=== DOCUMENT TEXT ===
★ ★ ★ ★ ★
In fact, at Rutgers before I left, I’ve noticed that the administration have made a better university homepage and tried to standardize all the department homepages, and also started a new myRutgers portal for every student with integrated services like email, calendar, course registration etc. That portal service probably could be modified and be useful for a research group.  However, since the service is provided by a department within the administration, I am not sure whether they could be as efficient as commercial service provider, although they may provide more customized service.   At Northwetsern, I’ve noticed that the old university email system has been replaced with service by gmail, which is very helpful because gmail has a large mailbox and has database functions like search and categorization etc.

Another useful and very simple tool for a group is an email listserv. I’ve been the listserv administrator for Chinese student Association at Rutgers from 2000 to maybe 2004, so I am also familiar with this tool.  With a listserv, the group members won’t need to collect a bunch of email addresses and each individual can also change their email address without worrying about missing emails.  I noticed some professors with a large group are using this tool, e.g., Tobin Marks’ group at NWU, http://chemgroups.northwestern.edu/marks/directory.html.

Some departments have used event calendars, research description, and alumni info etc, based on database.  One of the exceptional is the UIUC chemistry department; they even have nice photos of every faculty members, http://www.scs.uiuc.edu/chem/.  I think that is a very good strategy in terms of recruiting new students and new faculty members.

In summary, I think that using database software can help individual researchers, research groups, and departments to be better organized.  And I believe better organized means improved productivity and more chance to success.

If you were able to start over as an undergraduate again, what kind of professor you would choose to study/work with? Or, if you were to become a professor, what kind of professor you would like to be? This kind of questions recurred to me from time to time.  So whenever possible, I am always interested to observe how different professors teach their courses and lead their groups.

I believe that a good educator has to be well-trained and well-prepared. I probably got that belief from my earlier unsuccessful mentoring experience. More than 10 years ago, started from my college years, I always wanted to give my younger sister (then in high school) and other younger relatives some useful suggestions in terms of study and career plan etc. However, since I myself didn’t have much experience so I had little to offer, although I really wished to be a good mentor.  At that time, my sister was thankful for my encourage and supports, but probably also felt bored by my useless suggestions

Back to the topic of professor/undergraduate student issue, here are my opinions about being a good (physics) teacher.

About teaching: When teaching a course, always give a detailed syllabus. Tell the students the reason that you choose the particular textbook; what is your strength in teaching this course, e.g.,  the parts related to your research; what do you want them to grasp from this course and the connections with other parts of the field. If you know there are some good online sources, like lectures videos by some wonderful teachers, ask the students to watch and read. Sometimes, a study group is more useful than class teaching in terms of answering specific questions of a student.
★ ★ ★ ★ ★
=== PROBLEMS TO WORK ON ===
- A) Repeat the post word for word, starting at "I believe that" and ending at "good (physics) teacher.".
- B) Summarize the post in two sentences.
- C) In the post, which department is named as exceptional for having photos of every faculty member?

=== DATA PROVIDED ===
★ ★ ★ ★ ★
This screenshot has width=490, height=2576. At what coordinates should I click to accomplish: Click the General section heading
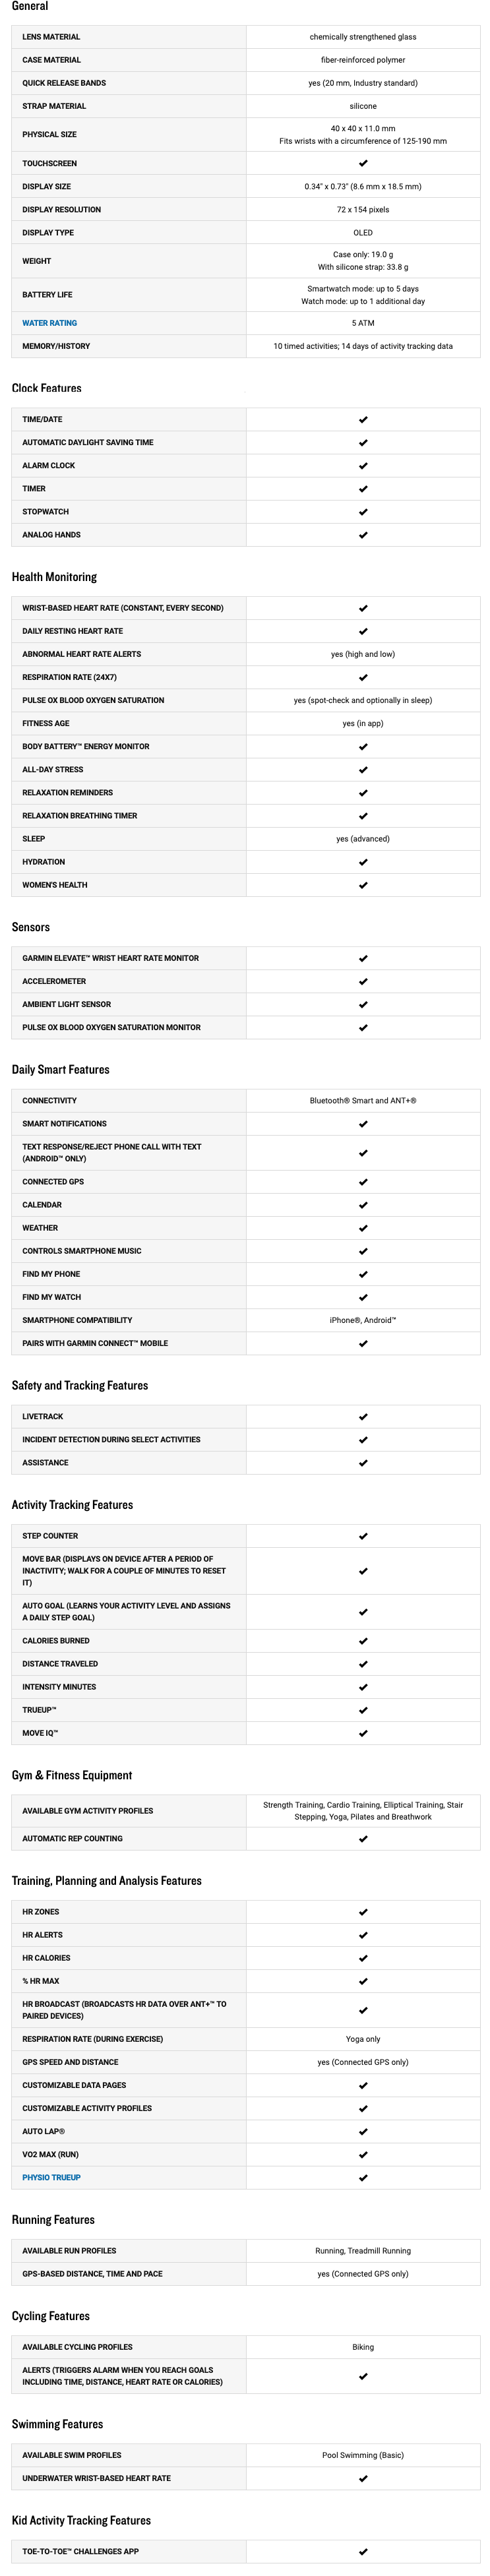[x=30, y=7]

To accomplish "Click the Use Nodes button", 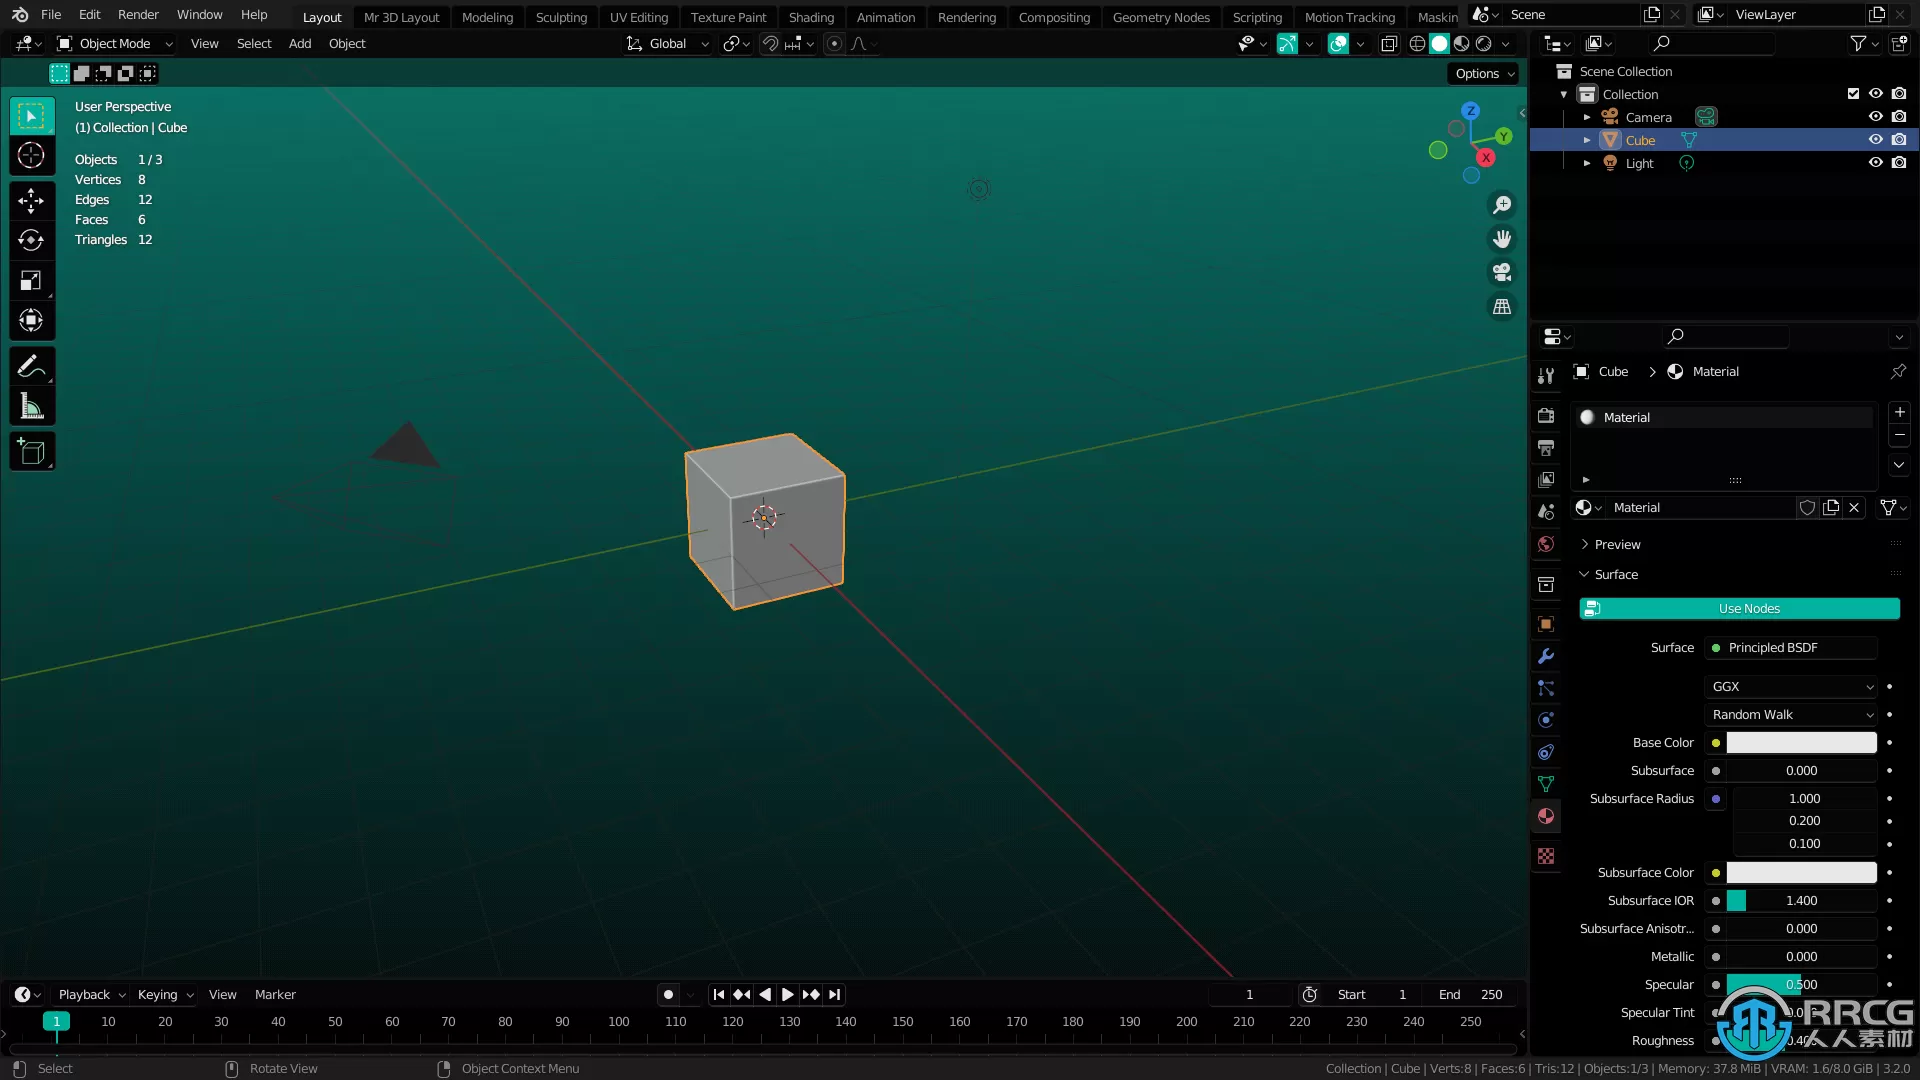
★ ★ ★ ★ ★
=== EXPECTED RESPONSES ===
- A)
I believe that a good educator has to be well-trained and well-prepared. I probably got that belief from my earlier unsuccessful mentoring experience. More than 10 years ago, started from my college years, I always wanted to give my younger sister (then in high school) and other younger relatives some useful suggestions in terms of study and career plan etc. However, since I myself didn’t have much experience so I had little to offer, although I really wished to be a good mentor.  At that time, my sister was thankful for my encourage and supports, but probably also felt bored by my useless suggestions

Back to the topic of professor/undergraduate student issue, here are my opinions about being a good (physics) teacher.

- B) The post describes tools such as university portals, Gmail, email listservs and department databases, and argues that database software helps researchers, groups and departments stay better organized, which the writer believes improves productivity. It then turns to what makes a good professor: an educator must be well-trained and well-prepared and should give a detailed syllabus and direct students to good online sources.

- C) The UIUC chemistry department.